Your task is to transcribe the entries exactly.

## Stored data entries:
· · ·

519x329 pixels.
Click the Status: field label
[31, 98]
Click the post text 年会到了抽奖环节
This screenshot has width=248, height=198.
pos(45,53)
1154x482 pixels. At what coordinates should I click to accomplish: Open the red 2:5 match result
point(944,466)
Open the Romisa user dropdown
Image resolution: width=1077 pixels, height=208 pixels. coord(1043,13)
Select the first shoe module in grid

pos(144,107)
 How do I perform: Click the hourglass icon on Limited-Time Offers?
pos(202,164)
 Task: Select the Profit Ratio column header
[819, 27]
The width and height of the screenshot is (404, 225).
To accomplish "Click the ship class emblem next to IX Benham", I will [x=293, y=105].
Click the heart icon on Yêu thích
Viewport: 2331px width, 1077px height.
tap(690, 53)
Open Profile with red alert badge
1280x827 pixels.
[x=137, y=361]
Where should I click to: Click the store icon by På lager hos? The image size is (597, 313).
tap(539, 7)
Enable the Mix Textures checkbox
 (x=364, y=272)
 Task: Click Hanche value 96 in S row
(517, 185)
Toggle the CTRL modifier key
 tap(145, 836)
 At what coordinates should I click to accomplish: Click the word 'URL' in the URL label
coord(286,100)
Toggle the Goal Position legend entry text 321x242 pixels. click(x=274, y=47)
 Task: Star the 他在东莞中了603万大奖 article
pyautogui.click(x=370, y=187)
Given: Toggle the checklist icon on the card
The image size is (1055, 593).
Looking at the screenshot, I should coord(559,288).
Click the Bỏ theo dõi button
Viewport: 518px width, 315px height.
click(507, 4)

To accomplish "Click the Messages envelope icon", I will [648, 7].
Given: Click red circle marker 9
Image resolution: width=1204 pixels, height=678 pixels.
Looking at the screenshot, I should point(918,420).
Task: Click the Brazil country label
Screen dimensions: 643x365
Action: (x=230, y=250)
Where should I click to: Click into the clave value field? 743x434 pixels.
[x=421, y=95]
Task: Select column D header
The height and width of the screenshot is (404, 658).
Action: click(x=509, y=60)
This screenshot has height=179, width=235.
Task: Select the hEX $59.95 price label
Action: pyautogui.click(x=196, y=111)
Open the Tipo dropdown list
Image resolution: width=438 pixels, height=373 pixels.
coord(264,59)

· · ·

## Answer to this problem:
519x329 pixels.
Click the Status: field label
[31, 98]
Click the post text 年会到了抽奖环节
This screenshot has width=248, height=198.
pos(45,53)
1154x482 pixels. At what coordinates should I click to accomplish: Open the red 2:5 match result
point(944,466)
Open the Romisa user dropdown
Image resolution: width=1077 pixels, height=208 pixels. coord(1043,13)
Select the first shoe module in grid

pos(144,107)
 How do I perform: Click the hourglass icon on Limited-Time Offers?
pos(202,164)
 Task: Select the Profit Ratio column header
[819, 27]
The width and height of the screenshot is (404, 225).
To accomplish "Click the ship class emblem next to IX Benham", I will [x=293, y=105].
Click the heart icon on Yêu thích
Viewport: 2331px width, 1077px height.
tap(690, 53)
Open Profile with red alert badge
1280x827 pixels.
[x=137, y=361]
Where should I click to: Click the store icon by På lager hos? The image size is (597, 313).
tap(539, 7)
Enable the Mix Textures checkbox
 (x=364, y=272)
 Task: Click Hanche value 96 in S row
(517, 185)
Toggle the CTRL modifier key
 tap(145, 836)
 At what coordinates should I click to accomplish: Click the word 'URL' in the URL label
coord(286,100)
Toggle the Goal Position legend entry text 321x242 pixels. click(x=274, y=47)
 Task: Star the 他在东莞中了603万大奖 article
pyautogui.click(x=370, y=187)
Given: Toggle the checklist icon on the card
The image size is (1055, 593).
Looking at the screenshot, I should coord(559,288).
Click the Bỏ theo dõi button
Viewport: 518px width, 315px height.
click(507, 4)

To accomplish "Click the Messages envelope icon", I will [648, 7].
Given: Click red circle marker 9
Image resolution: width=1204 pixels, height=678 pixels.
Looking at the screenshot, I should point(918,420).
Task: Click the Brazil country label
Screen dimensions: 643x365
Action: (x=230, y=250)
Where should I click to: Click into the clave value field? 743x434 pixels.
[x=421, y=95]
Task: Select column D header
The height and width of the screenshot is (404, 658).
Action: click(x=509, y=60)
This screenshot has height=179, width=235.
Task: Select the hEX $59.95 price label
Action: pyautogui.click(x=196, y=111)
Open the Tipo dropdown list
Image resolution: width=438 pixels, height=373 pixels.
coord(264,59)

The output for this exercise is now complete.